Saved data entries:
--- START ---

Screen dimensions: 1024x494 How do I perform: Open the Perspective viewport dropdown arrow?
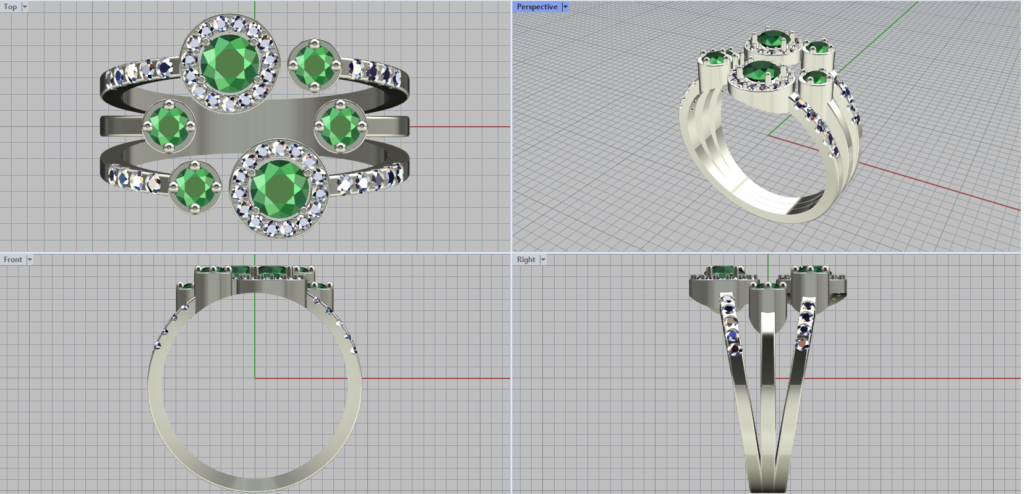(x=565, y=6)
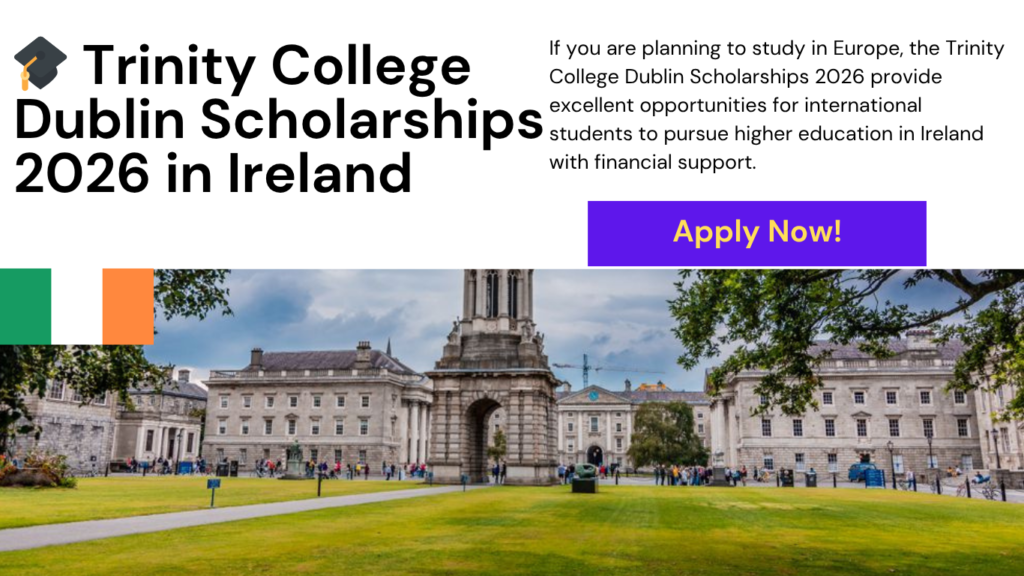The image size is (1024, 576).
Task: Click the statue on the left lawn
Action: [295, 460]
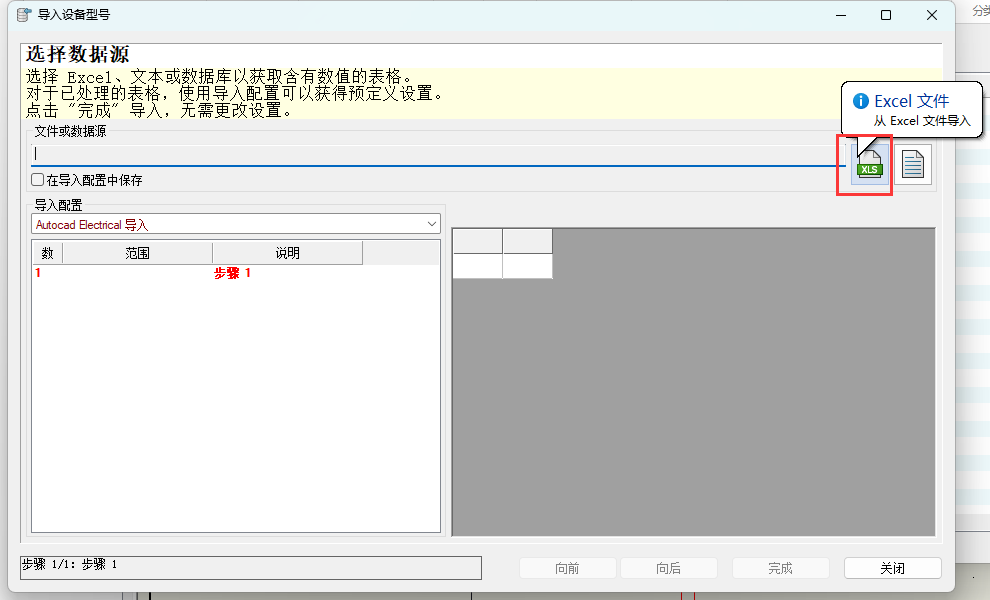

--- END ---

The data above should be repeated in full and exactly, with no pictures carried over.

Screen dimensions: 1024x494 How do I perform: Open the Perspective viewport dropdown arrow?
(x=565, y=6)
The image size is (1024, 576).
Task: Click the statue on the left lawn
Action: [295, 460]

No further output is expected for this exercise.